Solving Integrals for Integrating by Parts

[avr10]

Homework Statement

$$\text {Evaluate } \int^m_1 x^{3}ln{x}\,dx$$

Homework Equations

The Attempt at a Solution

Integrating by parts, but not sure which term to substitute out...it's not turning out clean...argh I've done every other problem except for this one, can someone just provide the first step? Much appreciated.

 

[cristo]

I don't know what you mean by "I'm not sure which term to substitute out?" What is the method for integration by parts: you should have a formula, no? What specifically are you confused with, with respect to this formula?

 

[Defennder]

You should try substituting for v and du, the terms for which vdu is easy to integrate.

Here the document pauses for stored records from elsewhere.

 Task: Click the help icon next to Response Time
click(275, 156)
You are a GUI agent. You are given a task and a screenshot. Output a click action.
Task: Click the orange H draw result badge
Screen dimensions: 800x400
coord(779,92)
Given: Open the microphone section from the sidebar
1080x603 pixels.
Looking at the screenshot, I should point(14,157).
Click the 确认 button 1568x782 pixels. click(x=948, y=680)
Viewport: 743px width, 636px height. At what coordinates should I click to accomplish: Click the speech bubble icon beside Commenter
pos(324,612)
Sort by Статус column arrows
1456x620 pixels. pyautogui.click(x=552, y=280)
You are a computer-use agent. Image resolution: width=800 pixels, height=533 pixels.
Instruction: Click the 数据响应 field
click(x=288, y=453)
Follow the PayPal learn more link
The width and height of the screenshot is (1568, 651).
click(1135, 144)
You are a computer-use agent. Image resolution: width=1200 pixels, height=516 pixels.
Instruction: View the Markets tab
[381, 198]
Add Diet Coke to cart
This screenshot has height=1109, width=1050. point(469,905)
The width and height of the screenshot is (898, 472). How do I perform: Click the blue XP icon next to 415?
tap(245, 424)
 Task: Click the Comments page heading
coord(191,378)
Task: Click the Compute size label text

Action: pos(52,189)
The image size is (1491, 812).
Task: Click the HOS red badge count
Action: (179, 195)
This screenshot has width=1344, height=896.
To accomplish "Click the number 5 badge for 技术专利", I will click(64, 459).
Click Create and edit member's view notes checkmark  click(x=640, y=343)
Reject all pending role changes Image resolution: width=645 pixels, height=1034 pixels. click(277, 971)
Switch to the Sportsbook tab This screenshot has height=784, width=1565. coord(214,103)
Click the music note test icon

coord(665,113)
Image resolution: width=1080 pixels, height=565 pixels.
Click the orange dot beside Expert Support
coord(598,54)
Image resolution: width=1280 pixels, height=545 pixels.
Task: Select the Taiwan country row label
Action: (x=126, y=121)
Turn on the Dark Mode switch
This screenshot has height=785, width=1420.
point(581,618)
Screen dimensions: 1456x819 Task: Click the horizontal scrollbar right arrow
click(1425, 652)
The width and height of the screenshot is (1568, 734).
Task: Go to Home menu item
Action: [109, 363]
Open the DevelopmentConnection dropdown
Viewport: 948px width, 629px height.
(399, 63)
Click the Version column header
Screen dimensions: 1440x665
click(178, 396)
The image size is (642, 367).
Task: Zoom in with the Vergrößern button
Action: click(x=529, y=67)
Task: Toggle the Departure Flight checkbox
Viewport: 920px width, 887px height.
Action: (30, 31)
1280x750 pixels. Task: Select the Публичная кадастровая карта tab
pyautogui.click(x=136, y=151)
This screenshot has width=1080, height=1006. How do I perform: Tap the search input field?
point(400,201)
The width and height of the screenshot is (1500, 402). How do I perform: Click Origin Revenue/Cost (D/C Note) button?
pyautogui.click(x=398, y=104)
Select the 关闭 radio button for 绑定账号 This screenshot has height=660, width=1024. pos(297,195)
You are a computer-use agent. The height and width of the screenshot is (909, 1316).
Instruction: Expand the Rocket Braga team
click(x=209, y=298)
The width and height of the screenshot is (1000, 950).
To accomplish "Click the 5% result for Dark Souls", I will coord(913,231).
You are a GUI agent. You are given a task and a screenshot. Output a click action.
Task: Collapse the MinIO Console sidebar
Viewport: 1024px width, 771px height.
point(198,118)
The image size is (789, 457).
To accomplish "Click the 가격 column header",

It's harder to integrate ln than it is to differentiate it, so that provides an obvious choice.

 

[HallsofIvy]

Since you have x³ln x dx, and want u(x) dv, there are really just two choices: either u(x)= x³ and dv= ln(x)dx or u(x)= ln(x) and dv= x³dv. Try both and see which gives you a decent integral!

 

[avr10]

Thanks, I integrated it successfully, but since this is a definite integral, at the end I'm not quite sure what to do with the boundaries, namely with the m term. Is it okay to leave the answer as an expression of both m and x?

It comes out to this:

$$\frac {1}{4} (x^{4} ln{x} - \int^m_1 x^{3} \,dx)$$

 

[tiny-tim]

Hi avr10!

$$\frac {1}{4} (x^{4} ln{x} - \int^m_1 x^{3} \,dx)$$

Evaluate the first part between 1 and m:

$$\left[\frac {1}{4} x^{4} ln{x} \right]^m_1$$

 

[avr10]

Hm? Why is that?

 

[HallsofIvy]

Because that's what the little numbers at top and bottom of the integral sign mean!
$$\int_a^b f(x)dx= F(b)- F(a)$$
where F is an anti-derivative of f. The result of a definite integral is a number, not a function of x.

 

[Tomtom]

Integrating by parts using the standard formula gives me
$$\left[ln(x)*\frac {1}{3} x^{3} -\frac {1}{9}x^{3}\right]^m_1$$

Following up by the formula presented by HallsofIvy, I get:

$$ln(m)-\frac{3}{9}*m^{3}-\frac{1}{9}*m^{3}+\frac{1}{9}$$

Which is pulled together to:

$$ln(m)+\frac {1}{9}-\frac {4}{9}m^3$$

Voila?

Edit: HallsofIvy, in this case the answer is not a number, but yes, it is a constant.